President Sue Illman issued a statement in which she said the floods once again exposed the UK’s lack of resilience when confronted by extreme wet weather.
Her comments follow extreme weather that flooded urban green spaces and national parks and which saw more than 230 flood alerts in place.
They also chime with the institute's support for Water Sensitive Urban Design (WSUD) – integrating water management with the built environment through good design.
"The existing sewer infrastructure can’t cope and the government appears paralysed when it comes to fully implementing the Flood and Water Management Act," she said.
"We have the means to better protect ourselves against flooding with wetlands, reed beds, drainage channels and porous driveways, known as sustainable urban drainage systems (SUDS).
"We need to invest in order to save the massive costs to people and property demonstrated by the flooding across the UK. New development is just the tip of the iceberg.
"Unless we start a comprehensive programme of retro-fitting SUDS alongside larger scale catchment management programmes, the problems will continue to get worse."
Illman added: "It’s no surprise parts of Britain are being devastated by floods again. The UK’s water supply chain needs to become more sustainable to deal with drought and flood effectively.
"We need to look beyond the idea that a pipe in the ground is the best option for getting rid of rain water – this is an obsolete 19th-century solution to a growing 21st-century problem."
She went on to call for soft planted, green drainage schemes, which cost less but increased property values. They provided multiple benefits like increased biodiversity, better air and water quality.
"We can look to Sweden, Australia, the US and Japan to find great examples of SUDS protecting homes and businesses from the devastation of flooding.
"Even countries like Latvia and Russia are building and retrofitting SUDS whie we continue to lag behind."
Illman accused the Government of being "seemingly so short-sighted in its approach". Until it took the issue seriously and committed cash the floods would continue.
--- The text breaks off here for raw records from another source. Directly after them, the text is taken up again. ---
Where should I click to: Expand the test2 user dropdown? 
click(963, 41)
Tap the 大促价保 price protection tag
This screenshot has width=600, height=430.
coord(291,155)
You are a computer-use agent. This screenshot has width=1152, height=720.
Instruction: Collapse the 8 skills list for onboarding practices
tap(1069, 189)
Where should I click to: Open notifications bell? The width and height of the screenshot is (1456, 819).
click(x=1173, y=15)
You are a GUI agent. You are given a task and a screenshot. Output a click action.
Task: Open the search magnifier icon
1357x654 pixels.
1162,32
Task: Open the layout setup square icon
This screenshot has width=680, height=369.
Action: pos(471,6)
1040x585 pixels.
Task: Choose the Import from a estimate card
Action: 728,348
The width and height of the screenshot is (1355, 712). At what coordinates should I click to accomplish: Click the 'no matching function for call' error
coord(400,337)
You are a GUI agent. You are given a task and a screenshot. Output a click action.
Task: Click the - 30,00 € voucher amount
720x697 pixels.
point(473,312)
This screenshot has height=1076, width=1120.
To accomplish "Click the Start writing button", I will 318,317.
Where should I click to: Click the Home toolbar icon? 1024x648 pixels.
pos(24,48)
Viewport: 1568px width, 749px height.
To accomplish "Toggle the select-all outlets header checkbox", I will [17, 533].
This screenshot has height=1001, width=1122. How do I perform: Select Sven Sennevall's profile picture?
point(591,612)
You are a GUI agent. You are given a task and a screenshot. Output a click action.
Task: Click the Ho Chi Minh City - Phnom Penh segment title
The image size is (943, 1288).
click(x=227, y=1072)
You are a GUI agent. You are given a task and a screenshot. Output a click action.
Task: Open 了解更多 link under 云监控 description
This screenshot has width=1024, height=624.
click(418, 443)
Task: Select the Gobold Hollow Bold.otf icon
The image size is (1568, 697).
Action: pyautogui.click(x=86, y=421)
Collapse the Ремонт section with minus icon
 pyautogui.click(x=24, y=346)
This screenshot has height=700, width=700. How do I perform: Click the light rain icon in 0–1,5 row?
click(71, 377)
"And our homes, businesses and transport systems will be severely disrupted. The Natural Environment White Paper promotes the Green Economy; developing and implementing SUDs could make an important contribution to stimulating growth and we know it can be extremely cost effective."
Consultant Julian Dobson echoed Illman's despair at government inaction: He told HW: "The situation highlights this government's spineless and short-term approach to environmental quality.
"Anything that appears to stand in the way of a crude drive for growth or looks like more regulation is dumped even if the result would be better value for everyone, including the property industry.
"Any developer – for private or social housing, commercial or office development - should be held responsible for their impact on the local environment.
"Part of that impact is surface water run-off which can damage other homes and properties. The onus should be on the developer to minimise that risk.
"Creating green spaces with swales and ponds that act as wildlife habitats can improve the value of housing. A report by CABE Space in 2005 found that green spaces have a positive effect on property values."
On a visit to his badly flooded Oxford constituency last week, PM David Cameron insisted the government was doing all it could to help people affected by the floods. He said the Environmental Agency was properly resourced despite departmental cuts but "there is always more to do and lessons to be learnt and I'll make sure we do that."